Question

A particle of mass $m$ and charge $+q$ is midway between two fixed charged particles, each having a charge $+q$ and at a distance $2L$ apart. The middle charge is displaced slightly along the line joining the fixed charges and released. The time period of oscillation is proportional to

• A. $L^{1/2}$
• B. $L$
• C. $L^{3/2}$
• D. $L^2$

Answer 1

The correct option is C $L^{3/2}$

Let the charge $q$ at the mid-point is displaced slightly to the left by $x$.


The force on the displaced charge $q$ due to charge $q$ at $\text{A}$,

$F_A=\frac{1}{4\pi {\epsilon }_0}\times \frac{q^2}{(L+x{)}^2}$

The force on the displaced charge $q$ due to charge at $\text{B}$,

$F_B=\frac{1}{4\pi {\epsilon }_0}\times \frac{q^2}{(L-x{)}^2}$

Net restoring force on the displaced charge $q$.

$F=F_A-F_B$

Substituting the value in the above equation,
$\Rightarrow F=\frac{1}{4\pi {\epsilon }_0}\times \frac{q^2}{(L+x{)}^2}-\frac{1}{4\pi {\epsilon }_0}\times \frac{q^2}{(L-x{)}^2}$

$\Rightarrow F=-\frac{1}{4\pi {\epsilon }_0}\times \frac{4q^{2}Lx}{(L^2-x^2{)}^2}$

For $x<<L,$

$\Rightarrow F=-\frac{q^{2}x}{\pi {\epsilon }_0{L}^3}=-kx$

Hence we see that $F\propto x$ and it is opposite to the direction of displacement.
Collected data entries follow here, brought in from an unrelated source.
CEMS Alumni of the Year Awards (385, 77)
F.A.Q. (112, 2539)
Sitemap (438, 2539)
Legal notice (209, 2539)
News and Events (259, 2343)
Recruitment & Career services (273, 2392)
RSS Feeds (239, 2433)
Therefore, the motion is $\text{SHM}$.

Now comparing the equation with the equation of $\text{SHM}$, we get

$\Rightarrow F=-\frac{q^{2}x}{\pi {\epsilon }_0{L}^3}=-kx$

Where, $k=\frac{q^2}{\pi {\epsilon }_0{L}^3}$

The time period of the oscillation of charge $q$,
$T=2\pi \sqrt{\frac{m}{k}}$

$\Rightarrow T=2\pi \sqrt{\frac{m\pi {\epsilon }_0{L}^3}{q^2}}$

Hence, $T\propto L^{3/2}$

Thus , option (c) is the correct answer.